3 Apr 2013

Utah 2010 / Alta, Snowbird, SLC

Submitted by ebertus

Utah und die Gegend um Salt Lake City sind nun, in 2010 das zweite Mal ein Ziel unserer Tour. Im Sommer 2000 und damals mit dem Zelt war der KOA-Kampground in Nephi -rund 50 Meilen südlich von SLC- für einige Tage unser zuhause. Salt Lake City und der Große Salzsee waren neben dem Mt. Pleasant interessante Ausflugsziele, dennoch eher allgemein gehalten. Nun jedoch, im März 2010 steht neben dem Skifahren auch der Besuch des Templesqare auf dem Programm.

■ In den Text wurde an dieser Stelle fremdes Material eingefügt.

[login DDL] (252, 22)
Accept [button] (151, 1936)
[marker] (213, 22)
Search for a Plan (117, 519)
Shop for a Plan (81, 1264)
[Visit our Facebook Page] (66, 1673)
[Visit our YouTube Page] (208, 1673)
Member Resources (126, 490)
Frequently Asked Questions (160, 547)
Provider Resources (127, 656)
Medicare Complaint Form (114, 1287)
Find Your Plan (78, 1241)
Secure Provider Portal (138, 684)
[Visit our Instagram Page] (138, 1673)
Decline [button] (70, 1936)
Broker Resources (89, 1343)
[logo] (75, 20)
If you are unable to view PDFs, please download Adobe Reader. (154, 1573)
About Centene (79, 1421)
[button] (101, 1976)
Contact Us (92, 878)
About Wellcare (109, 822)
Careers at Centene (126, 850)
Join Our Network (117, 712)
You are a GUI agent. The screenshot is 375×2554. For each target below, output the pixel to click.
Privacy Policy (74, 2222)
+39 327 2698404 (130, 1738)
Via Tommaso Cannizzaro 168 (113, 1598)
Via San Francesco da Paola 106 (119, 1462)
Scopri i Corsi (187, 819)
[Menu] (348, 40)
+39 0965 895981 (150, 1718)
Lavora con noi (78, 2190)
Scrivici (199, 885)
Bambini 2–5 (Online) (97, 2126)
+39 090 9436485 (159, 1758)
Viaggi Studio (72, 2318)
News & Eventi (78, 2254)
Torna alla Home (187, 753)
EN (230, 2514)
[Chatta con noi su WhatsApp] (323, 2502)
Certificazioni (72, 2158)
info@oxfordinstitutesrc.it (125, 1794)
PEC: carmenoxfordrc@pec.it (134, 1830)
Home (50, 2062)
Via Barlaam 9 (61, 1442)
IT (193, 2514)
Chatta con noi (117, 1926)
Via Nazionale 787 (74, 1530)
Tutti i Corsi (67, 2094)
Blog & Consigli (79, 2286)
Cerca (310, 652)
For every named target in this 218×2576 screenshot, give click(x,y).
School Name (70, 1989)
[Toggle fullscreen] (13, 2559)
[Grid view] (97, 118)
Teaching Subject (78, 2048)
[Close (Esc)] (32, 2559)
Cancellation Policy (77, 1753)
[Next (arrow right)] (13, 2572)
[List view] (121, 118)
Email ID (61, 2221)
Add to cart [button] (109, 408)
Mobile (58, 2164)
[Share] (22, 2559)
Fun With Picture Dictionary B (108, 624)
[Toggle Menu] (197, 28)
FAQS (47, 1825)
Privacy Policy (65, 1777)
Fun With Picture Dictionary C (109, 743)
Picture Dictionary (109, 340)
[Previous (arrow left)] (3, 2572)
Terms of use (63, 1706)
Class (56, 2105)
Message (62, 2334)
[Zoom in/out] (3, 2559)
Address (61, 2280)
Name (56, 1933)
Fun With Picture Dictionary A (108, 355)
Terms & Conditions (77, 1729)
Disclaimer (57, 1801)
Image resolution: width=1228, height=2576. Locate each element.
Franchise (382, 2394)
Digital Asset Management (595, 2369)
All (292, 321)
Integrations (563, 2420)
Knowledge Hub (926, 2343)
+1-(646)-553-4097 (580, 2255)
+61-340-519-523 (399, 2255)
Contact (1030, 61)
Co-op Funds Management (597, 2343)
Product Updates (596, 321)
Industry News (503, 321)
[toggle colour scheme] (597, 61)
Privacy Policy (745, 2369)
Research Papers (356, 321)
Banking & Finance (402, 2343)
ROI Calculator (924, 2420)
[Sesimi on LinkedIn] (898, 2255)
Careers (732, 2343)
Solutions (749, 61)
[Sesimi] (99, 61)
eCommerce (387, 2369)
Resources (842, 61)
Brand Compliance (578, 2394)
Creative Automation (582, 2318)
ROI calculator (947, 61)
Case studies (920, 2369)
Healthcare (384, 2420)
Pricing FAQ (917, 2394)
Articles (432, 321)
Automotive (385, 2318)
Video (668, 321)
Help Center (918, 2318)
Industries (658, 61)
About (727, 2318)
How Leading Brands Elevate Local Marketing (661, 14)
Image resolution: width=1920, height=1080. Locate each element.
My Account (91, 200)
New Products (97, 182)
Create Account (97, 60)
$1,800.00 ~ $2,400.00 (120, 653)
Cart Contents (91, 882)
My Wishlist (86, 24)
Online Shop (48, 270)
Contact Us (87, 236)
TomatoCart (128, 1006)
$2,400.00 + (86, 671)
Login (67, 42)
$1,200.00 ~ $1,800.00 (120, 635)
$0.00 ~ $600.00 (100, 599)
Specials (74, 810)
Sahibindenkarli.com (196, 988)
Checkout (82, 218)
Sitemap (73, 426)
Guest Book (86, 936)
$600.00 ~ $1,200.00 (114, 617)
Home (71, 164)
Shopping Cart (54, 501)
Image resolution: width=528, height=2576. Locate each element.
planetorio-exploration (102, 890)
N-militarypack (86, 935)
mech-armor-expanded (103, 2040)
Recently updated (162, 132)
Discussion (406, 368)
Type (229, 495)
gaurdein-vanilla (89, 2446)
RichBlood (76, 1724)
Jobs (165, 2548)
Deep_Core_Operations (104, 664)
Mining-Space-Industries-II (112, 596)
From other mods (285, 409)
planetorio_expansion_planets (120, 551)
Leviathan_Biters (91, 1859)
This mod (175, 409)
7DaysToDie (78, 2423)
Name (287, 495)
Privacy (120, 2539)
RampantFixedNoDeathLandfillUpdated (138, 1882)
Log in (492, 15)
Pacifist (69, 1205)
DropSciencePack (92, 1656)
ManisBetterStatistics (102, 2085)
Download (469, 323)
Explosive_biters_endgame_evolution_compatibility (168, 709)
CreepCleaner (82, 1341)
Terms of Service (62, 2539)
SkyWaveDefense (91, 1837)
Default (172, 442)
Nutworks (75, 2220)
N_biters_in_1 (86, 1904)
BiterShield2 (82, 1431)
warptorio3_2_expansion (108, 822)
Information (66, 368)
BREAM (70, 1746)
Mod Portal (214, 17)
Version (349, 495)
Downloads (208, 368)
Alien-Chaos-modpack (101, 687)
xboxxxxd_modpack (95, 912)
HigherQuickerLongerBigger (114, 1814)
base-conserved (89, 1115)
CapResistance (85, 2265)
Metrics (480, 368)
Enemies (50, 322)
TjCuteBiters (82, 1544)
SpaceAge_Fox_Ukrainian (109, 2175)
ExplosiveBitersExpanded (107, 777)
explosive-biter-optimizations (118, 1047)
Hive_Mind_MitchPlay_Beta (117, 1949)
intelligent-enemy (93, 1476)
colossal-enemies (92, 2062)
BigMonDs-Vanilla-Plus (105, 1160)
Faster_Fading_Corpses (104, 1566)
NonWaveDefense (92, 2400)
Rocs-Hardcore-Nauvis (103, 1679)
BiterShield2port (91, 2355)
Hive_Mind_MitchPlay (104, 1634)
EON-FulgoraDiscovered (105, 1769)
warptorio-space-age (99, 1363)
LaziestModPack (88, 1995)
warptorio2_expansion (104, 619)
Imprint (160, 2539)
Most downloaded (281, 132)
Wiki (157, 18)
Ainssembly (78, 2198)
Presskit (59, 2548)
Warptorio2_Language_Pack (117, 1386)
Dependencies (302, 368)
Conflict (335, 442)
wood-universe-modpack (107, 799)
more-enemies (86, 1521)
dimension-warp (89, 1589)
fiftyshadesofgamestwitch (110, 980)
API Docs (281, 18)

Nach Kalifornien, den Mammoth Mountains ist dies hier ist nun der zweite Teil einer kleinen und relativ persönlichen Serie. Die Fahrt von Bishop nach SLC und erst über die 6, die 93 und dann die Interstate 80 ist als relaxed und gleichzeitig sehr einsam in Erinnerung. Dennoch, ein gewisses Highlight gab es. Ungefähr auf halbe Strecke gibt es diesen kleinen Ort namens Ely, in dessen Motel6 wir im Jahre 2000 und auf der Rücktour gen Westen von besagtem Nephi übernachteten. So waren wir damals doch bewußt nicht auf der weiter nördlich gelegenen Interstate sondern auf der beinahe parallelen 50, "The loneliest Road in America" unterwegs - die eben genau in Ely unsere aktuelle Tour kreuzt. Und noch aus einem anderen Grund war die Erinnerung wieder da. Ein Familienmitglied hatte sich damals in 2000 genau dort in Ely bei einem sog. "Outfitter" einen neuen Schlafsack gekauft. Den Laden gibt es wohl immer noch, vielleicht war es dieser hier; der Ort ist ja nicht gerade groß.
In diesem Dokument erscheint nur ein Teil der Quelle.